One of the elements that make The Dead Formats so different to other rock n roll bands is that sense of an appreciation of soul. This is evident on both “The Bag I’m In” and “Heart Before My Head”. These songs have a soulful tone and vibe that other rock n roll bands just struggle to achieve.

They are still able to rock out with the best of them though as shown by “Gimme A Clue”. They also really show their Clash influences on “Condemnation” and “Dancing All Through” which whilst still being rock n roll songs both have a reggae/ska beat to them. Although the second of these, which is also the album closer, also has an indie feel which suggests the band have the capacity to cross the huge rock/indie void.

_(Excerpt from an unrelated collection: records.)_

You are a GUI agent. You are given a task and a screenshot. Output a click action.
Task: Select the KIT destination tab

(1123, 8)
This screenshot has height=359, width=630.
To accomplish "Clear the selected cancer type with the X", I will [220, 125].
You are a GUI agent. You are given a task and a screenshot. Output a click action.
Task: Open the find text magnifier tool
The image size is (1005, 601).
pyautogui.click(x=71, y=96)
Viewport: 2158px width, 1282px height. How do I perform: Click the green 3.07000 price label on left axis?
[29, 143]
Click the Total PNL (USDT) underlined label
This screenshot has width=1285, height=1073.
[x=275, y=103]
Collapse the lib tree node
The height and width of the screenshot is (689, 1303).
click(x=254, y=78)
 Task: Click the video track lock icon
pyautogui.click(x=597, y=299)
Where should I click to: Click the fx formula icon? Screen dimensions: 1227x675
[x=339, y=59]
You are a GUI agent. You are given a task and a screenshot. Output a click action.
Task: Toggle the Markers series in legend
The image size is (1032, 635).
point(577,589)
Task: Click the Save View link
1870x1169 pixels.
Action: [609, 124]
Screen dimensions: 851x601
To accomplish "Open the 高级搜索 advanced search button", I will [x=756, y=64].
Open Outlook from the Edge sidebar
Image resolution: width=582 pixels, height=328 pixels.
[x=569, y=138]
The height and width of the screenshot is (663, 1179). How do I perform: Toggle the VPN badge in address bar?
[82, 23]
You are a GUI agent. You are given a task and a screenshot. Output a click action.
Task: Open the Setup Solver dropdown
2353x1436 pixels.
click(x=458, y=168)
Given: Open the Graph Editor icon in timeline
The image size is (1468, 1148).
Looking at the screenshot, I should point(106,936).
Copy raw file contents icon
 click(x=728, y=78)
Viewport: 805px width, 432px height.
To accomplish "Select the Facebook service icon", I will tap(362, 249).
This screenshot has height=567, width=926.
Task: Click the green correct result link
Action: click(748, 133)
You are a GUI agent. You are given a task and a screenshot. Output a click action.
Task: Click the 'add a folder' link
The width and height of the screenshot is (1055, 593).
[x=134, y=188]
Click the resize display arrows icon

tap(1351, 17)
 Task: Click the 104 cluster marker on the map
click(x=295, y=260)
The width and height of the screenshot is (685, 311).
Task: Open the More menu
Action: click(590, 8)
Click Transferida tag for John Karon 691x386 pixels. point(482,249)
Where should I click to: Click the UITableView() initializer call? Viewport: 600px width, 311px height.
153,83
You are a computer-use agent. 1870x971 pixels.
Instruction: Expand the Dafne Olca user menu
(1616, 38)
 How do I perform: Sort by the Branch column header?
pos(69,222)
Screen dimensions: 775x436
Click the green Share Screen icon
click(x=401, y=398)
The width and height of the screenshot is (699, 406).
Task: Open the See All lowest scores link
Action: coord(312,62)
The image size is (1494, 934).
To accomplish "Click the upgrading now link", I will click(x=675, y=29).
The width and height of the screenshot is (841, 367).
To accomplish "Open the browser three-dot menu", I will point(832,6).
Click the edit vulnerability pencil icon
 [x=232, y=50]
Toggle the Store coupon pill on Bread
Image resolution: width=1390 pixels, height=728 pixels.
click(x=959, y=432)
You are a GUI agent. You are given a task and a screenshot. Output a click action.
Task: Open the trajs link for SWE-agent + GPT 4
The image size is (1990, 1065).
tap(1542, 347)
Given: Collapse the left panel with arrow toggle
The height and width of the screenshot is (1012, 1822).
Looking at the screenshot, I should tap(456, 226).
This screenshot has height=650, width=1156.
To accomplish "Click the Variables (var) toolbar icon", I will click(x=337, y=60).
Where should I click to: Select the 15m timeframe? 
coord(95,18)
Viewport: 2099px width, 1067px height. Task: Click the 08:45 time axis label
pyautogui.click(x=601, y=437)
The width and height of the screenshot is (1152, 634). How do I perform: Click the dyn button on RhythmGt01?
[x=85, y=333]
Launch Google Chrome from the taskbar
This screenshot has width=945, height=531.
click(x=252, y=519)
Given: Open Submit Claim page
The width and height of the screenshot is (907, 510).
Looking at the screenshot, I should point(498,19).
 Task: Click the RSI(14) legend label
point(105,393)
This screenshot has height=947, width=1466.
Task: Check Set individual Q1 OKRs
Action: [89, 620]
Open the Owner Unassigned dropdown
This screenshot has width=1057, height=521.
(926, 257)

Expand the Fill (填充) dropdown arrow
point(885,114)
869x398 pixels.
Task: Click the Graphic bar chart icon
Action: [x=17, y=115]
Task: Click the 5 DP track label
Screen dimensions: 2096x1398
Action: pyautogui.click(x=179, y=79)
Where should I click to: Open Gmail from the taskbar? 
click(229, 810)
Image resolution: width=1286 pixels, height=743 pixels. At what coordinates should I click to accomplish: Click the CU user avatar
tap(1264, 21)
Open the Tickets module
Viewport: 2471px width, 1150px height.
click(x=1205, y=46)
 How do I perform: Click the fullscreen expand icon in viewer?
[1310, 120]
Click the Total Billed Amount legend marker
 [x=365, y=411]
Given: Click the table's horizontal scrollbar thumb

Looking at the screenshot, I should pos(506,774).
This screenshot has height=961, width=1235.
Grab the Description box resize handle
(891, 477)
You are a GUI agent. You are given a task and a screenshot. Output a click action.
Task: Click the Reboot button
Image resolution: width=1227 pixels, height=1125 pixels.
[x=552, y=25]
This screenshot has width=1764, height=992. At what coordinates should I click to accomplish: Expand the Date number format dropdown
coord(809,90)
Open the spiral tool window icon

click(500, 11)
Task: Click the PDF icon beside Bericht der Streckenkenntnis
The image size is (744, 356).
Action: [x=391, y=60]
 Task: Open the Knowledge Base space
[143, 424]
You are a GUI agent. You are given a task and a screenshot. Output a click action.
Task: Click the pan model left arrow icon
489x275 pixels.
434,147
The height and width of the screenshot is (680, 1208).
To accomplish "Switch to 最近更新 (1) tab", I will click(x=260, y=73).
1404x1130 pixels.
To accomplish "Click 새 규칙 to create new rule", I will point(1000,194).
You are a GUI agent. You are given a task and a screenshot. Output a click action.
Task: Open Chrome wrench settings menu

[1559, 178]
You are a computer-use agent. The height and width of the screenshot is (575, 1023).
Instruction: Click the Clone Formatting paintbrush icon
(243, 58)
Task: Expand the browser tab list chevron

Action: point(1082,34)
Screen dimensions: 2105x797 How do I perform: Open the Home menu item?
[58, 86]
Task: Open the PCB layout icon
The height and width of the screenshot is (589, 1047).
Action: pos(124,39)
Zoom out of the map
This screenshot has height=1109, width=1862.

This really is a fantastic album by a band we already know are excellent live so that’s a real bonus. The only question is therefore why they haven’t got more exposure already. Every now and then the UK is able to produce a brilliant rock n roll band like say The Yo-Yo’s or The Loyalties who just don’t get the recognition they deserve. This record shares the same traits of taking all that is good from punk, rock n roll, indie and rockabilly to create a brilliant sound. We really need to make sure that The Dead Formats don’t suffer from being a secret, cult classic like those bands. So you need to make sure you buy this, go and see them live and then hope and pray that they deliver another great album like this very soon.